This Tony might have been younger, or it may have just been because he was clean-shaven. His hair was longer than his world’s Tony, curling at the edges. His eyes were wild, and undeniably wary.

Steve held his hands apart, placating, and Tony’s eyebrows furrowed. Steve could see the moment the gears started turning, the same look stealing over him that he’d seen on his own Tony a thousand times. After a moment he relaxed, a bit of the tension bleeding out of his shoulders.
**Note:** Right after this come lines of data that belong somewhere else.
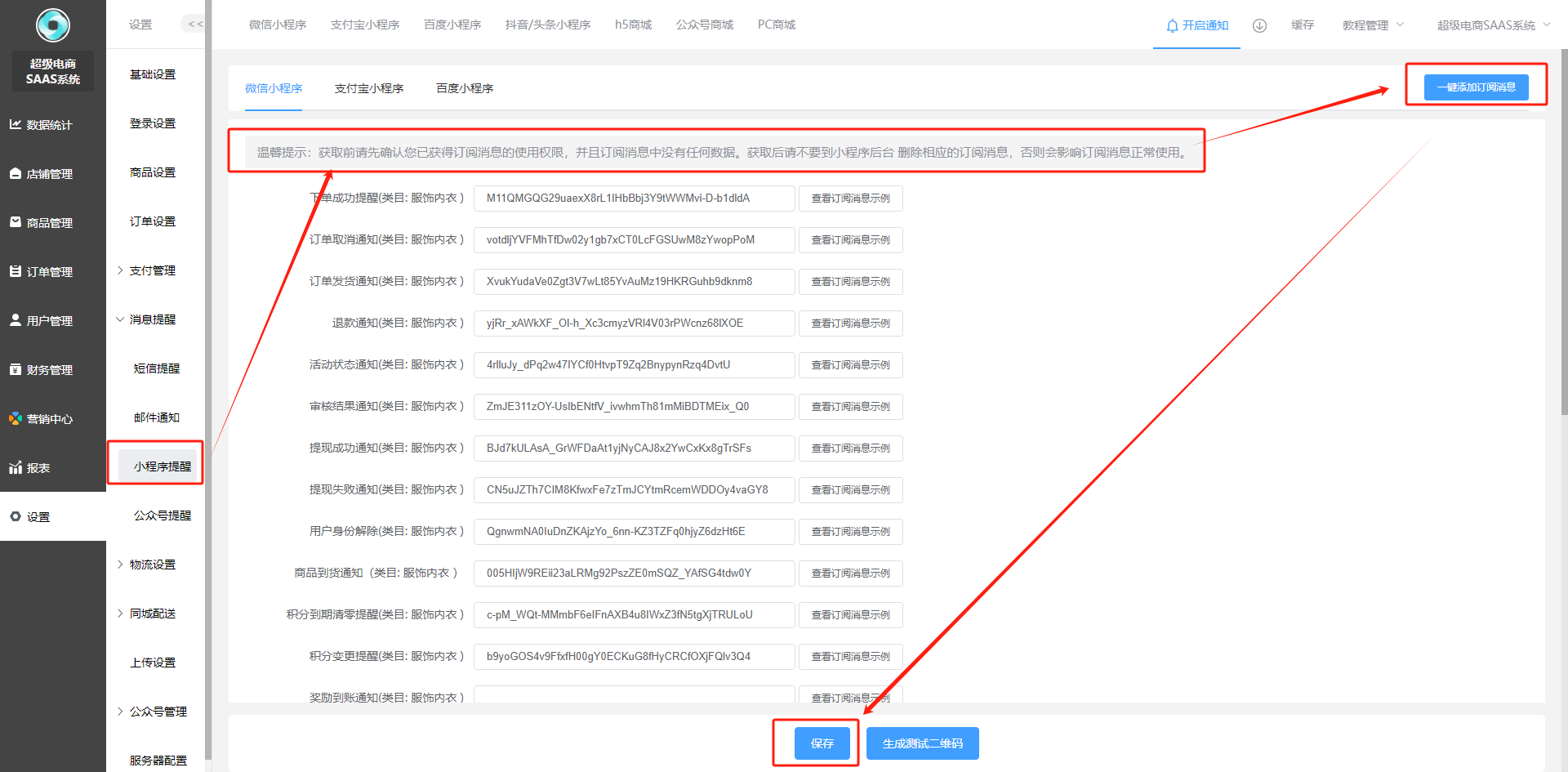Collapse the settings submenu with << button
1568x772 pixels.
pos(194,25)
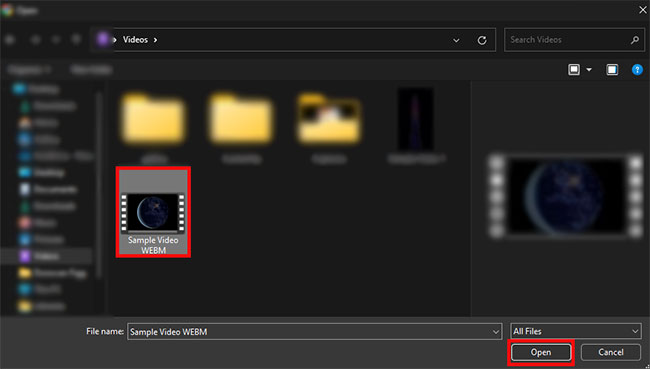Click the Earth video preview in the preview pane

(565, 196)
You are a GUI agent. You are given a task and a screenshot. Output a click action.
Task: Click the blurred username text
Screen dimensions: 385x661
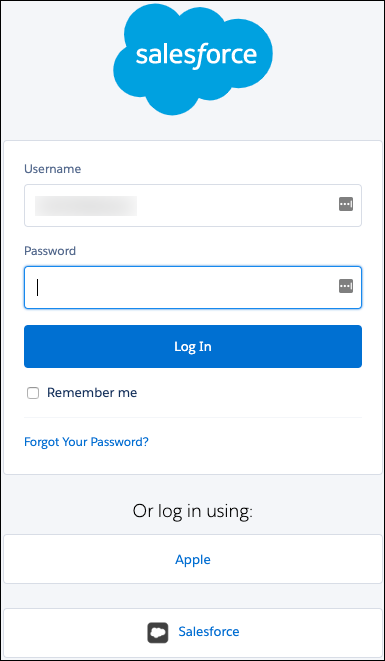pos(86,206)
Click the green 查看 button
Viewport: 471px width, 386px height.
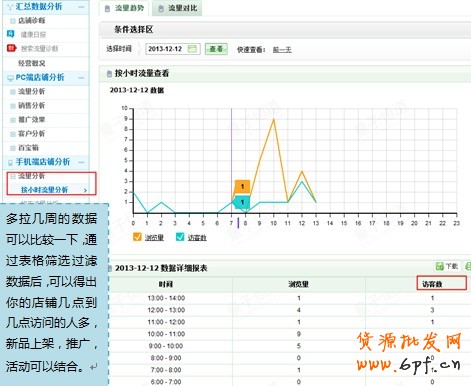pyautogui.click(x=216, y=49)
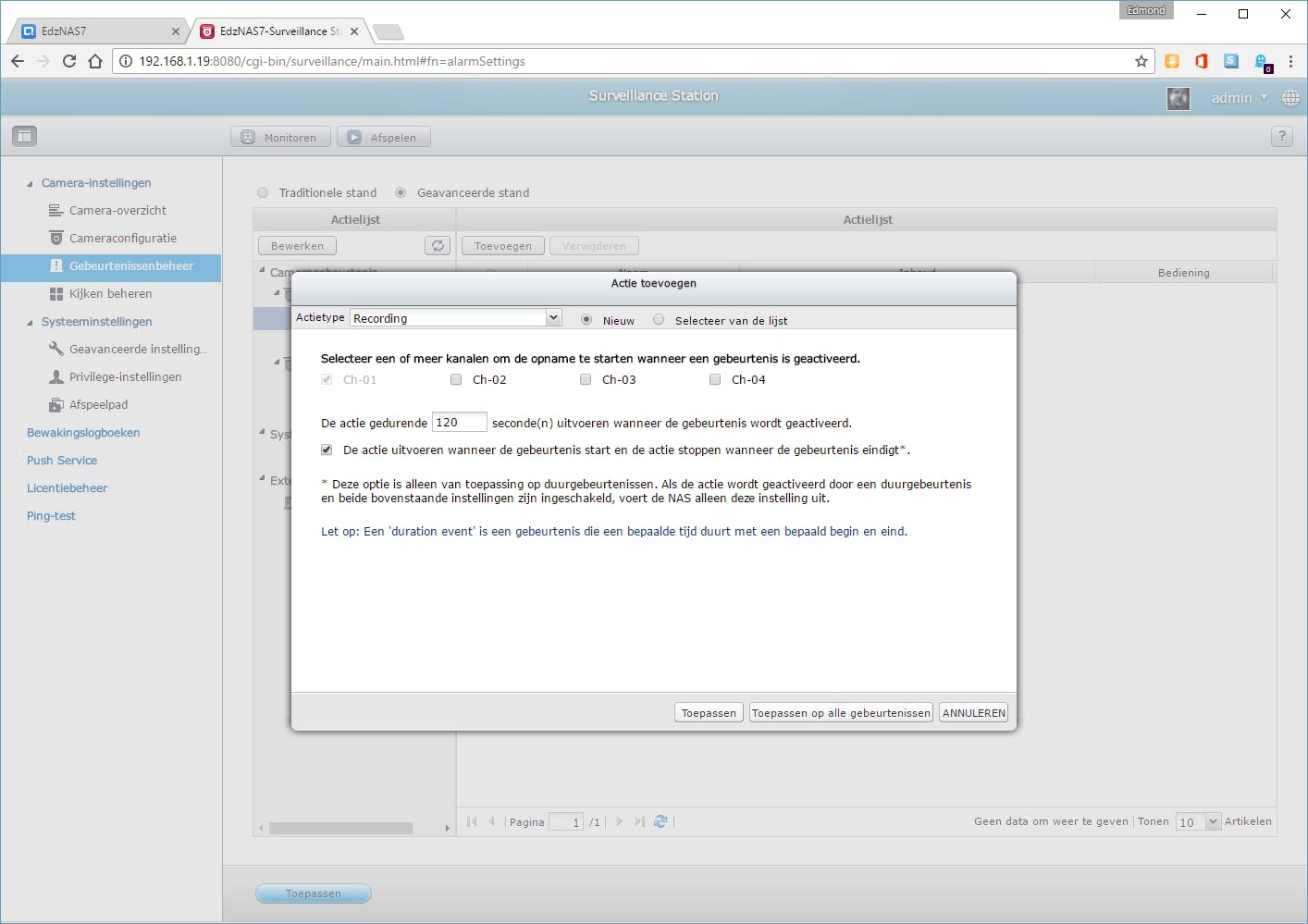Open the Actietype Recording dropdown
Viewport: 1308px width, 924px height.
click(x=456, y=317)
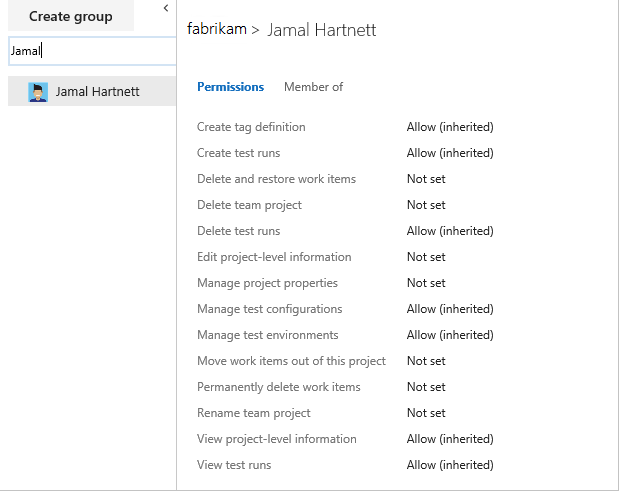Set the Delete team project permission
This screenshot has width=619, height=491.
[x=426, y=205]
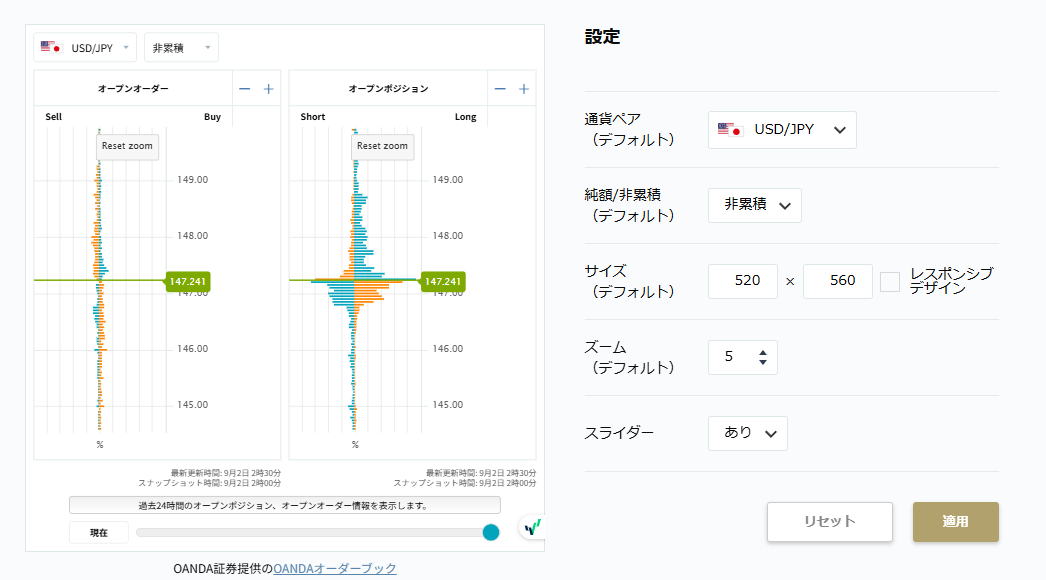The width and height of the screenshot is (1046, 580).
Task: Click plus icon on Open Position chart
Action: (x=523, y=89)
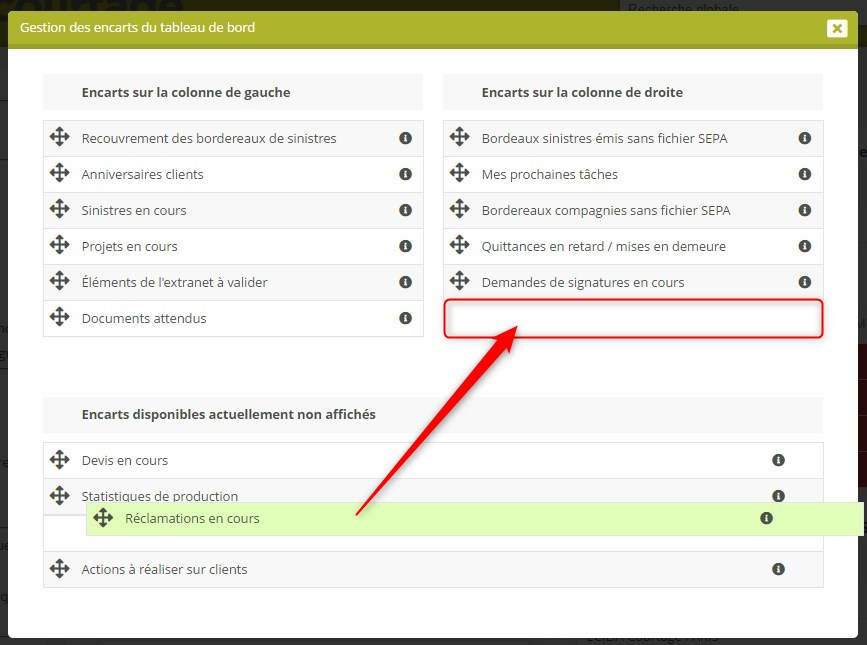Click info icon for Anniversaires clients
This screenshot has width=867, height=645.
coord(405,174)
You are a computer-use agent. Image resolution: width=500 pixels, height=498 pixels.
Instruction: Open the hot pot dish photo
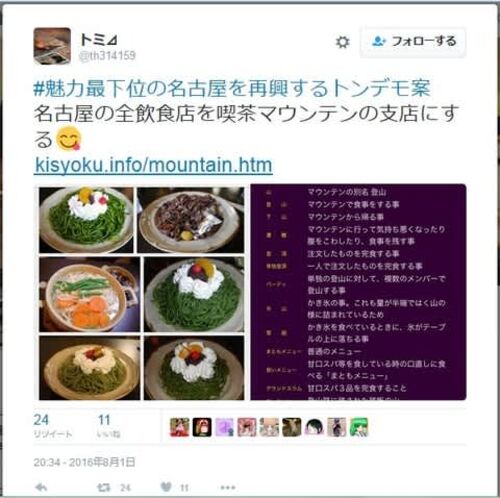click(x=90, y=294)
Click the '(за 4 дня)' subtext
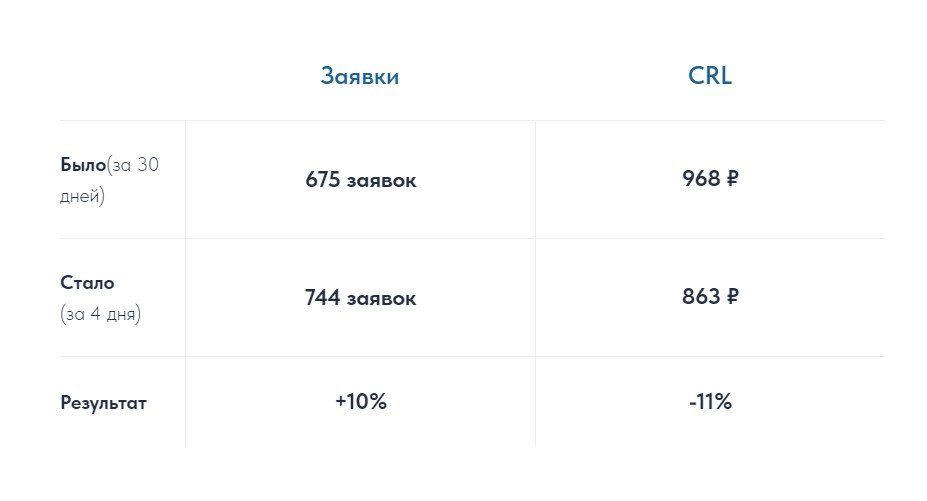The image size is (927, 501). pyautogui.click(x=101, y=314)
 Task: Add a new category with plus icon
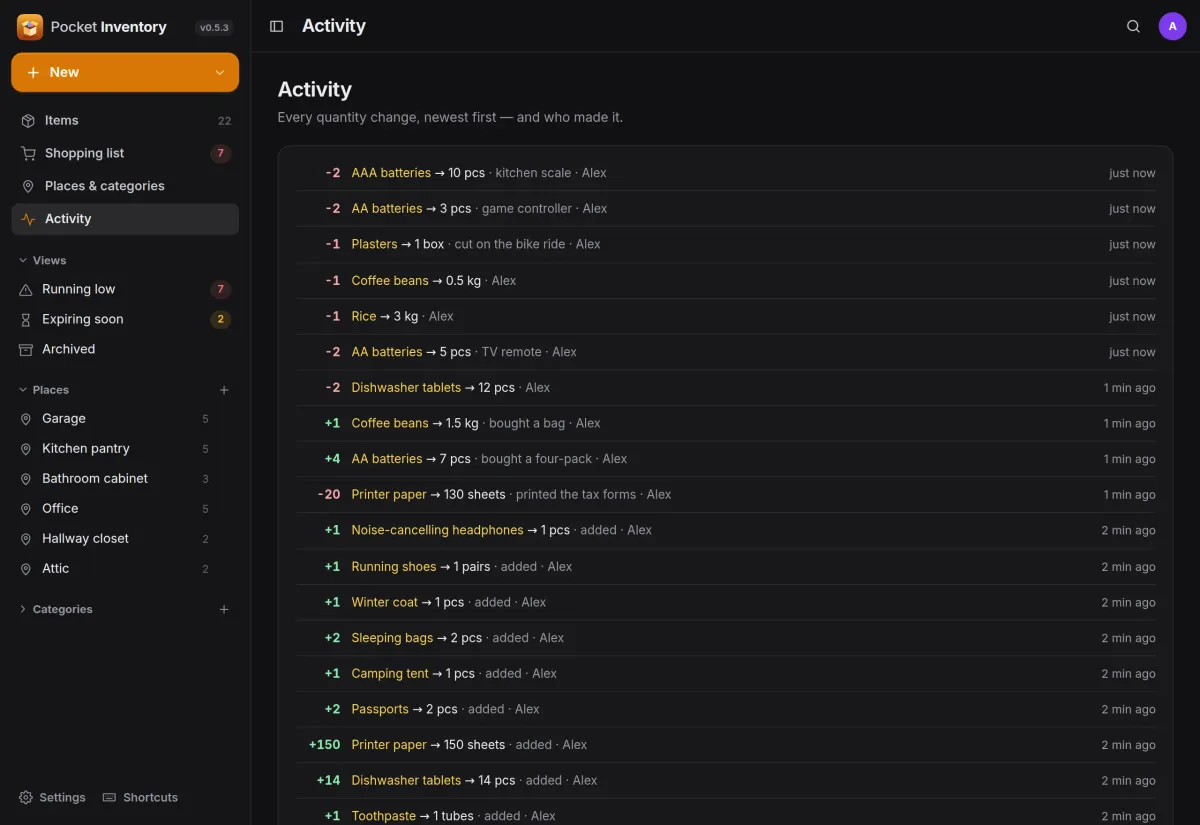pyautogui.click(x=224, y=609)
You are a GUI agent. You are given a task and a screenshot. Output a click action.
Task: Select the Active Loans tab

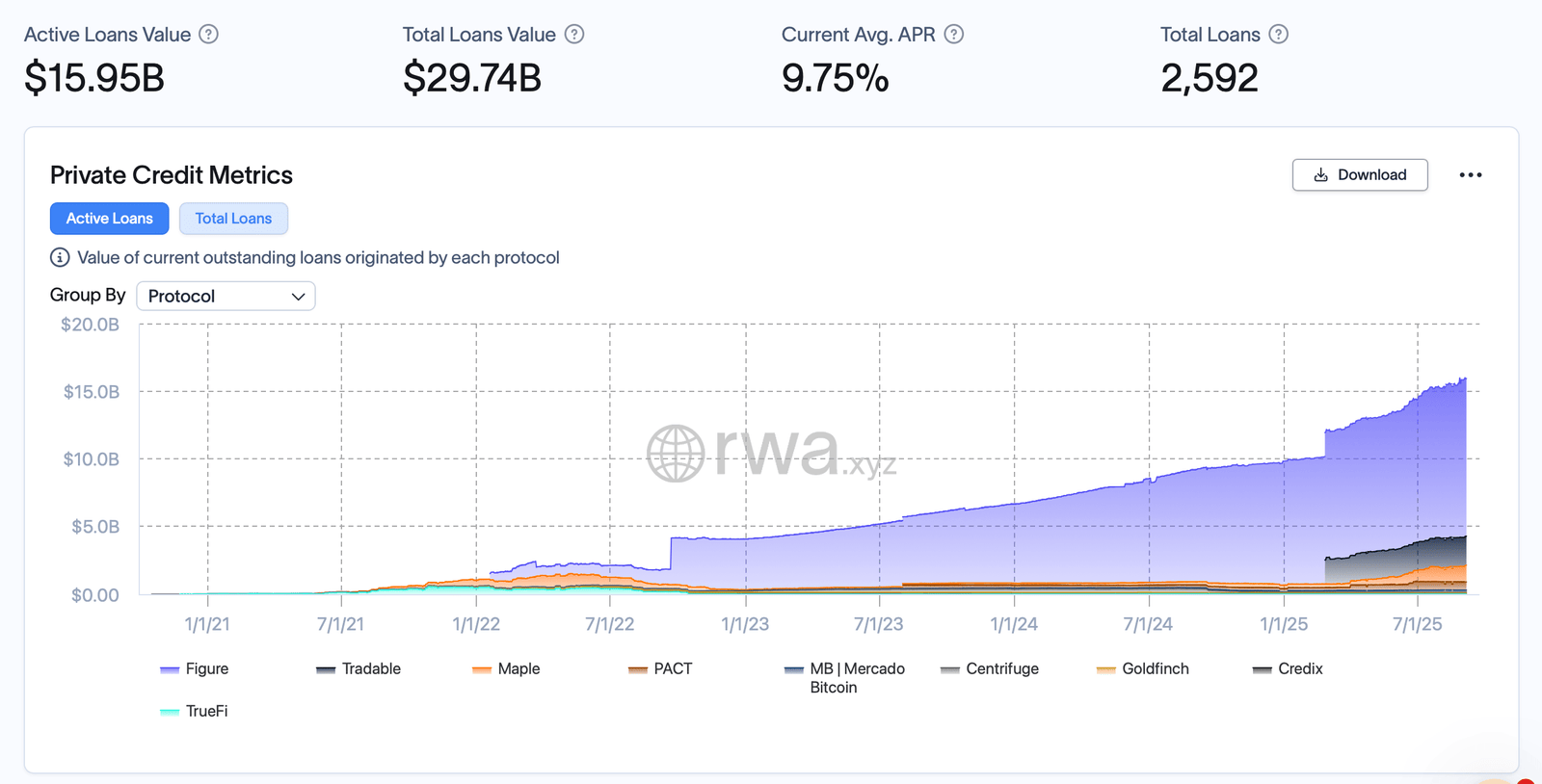109,219
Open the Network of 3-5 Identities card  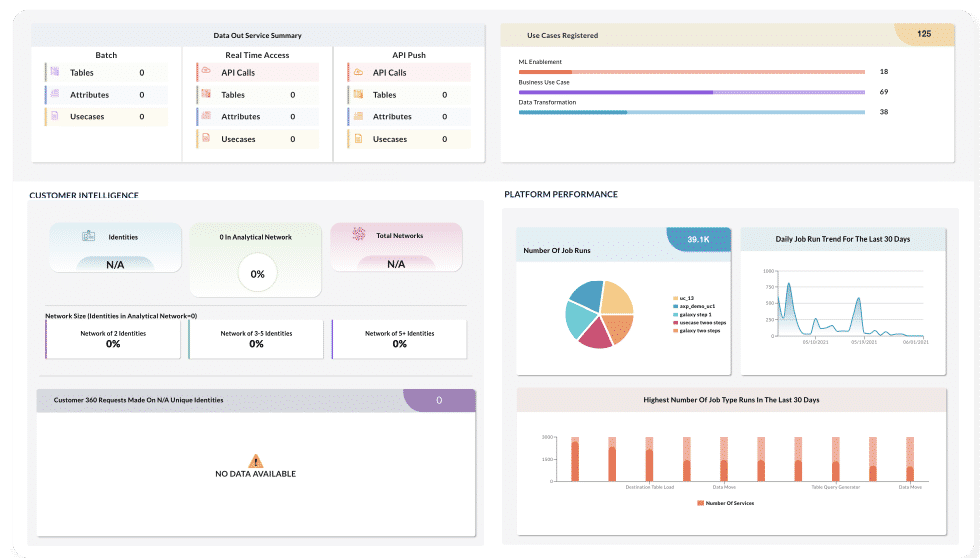[257, 339]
“You’re not Captain Rogers?” he asked, though by his tone he already suspected the answer.

“...In a sense,” Steve said.

He eyed Steve curiously, like he was a puzzle to take apart. He tip-toed around the shards of broken vase, tip-toed around Steve far more cautiously, sizing him up. "In a sense," Tony repeated plainly, though he didn't ask Steve to explain himself. Steve wondered if he was used to those sorts of answers, avoidances and half-truths. His Tony spoke both like a second tongue.

"I'm sorry for bursting in like this," Steve said, settling for politeness while he found his bearings. This Tony shrugged, toed at one of the crushed flowers with disinterest as though to show how little stake he had in the matter. Steve thought, absurdly, that this Tony’s eyelashes were longer than the one from his world.

"How did you get inside?" Tony asked. His words were casual, but his shoulders were tense. There was a fake, polite smile on his lips, like the ones he shared with the press.

“I didn’t,” Steve said. Tony's brow furrowed as he continued, “I was hit with something during a fight. It transported me here.”

Tony’s smile faltered a little. “Transported?”

“Magic,” Steve confirmed.

“Oh,” Tony said. He chewed his lip thoughtfully, the disappointment clear on his face for a moment. He recovered quickly and leaned forward to brush his hands down Steve’s sleeves. “Are you all right? They didn’t hurt you?”

“No, I’m all right,” Steve said. Tony smiled up at him through his eyelashes as he straightened Steve’s sleeves. Steve cleared his throat “Are...are _you_? You seem a bit...nervous?”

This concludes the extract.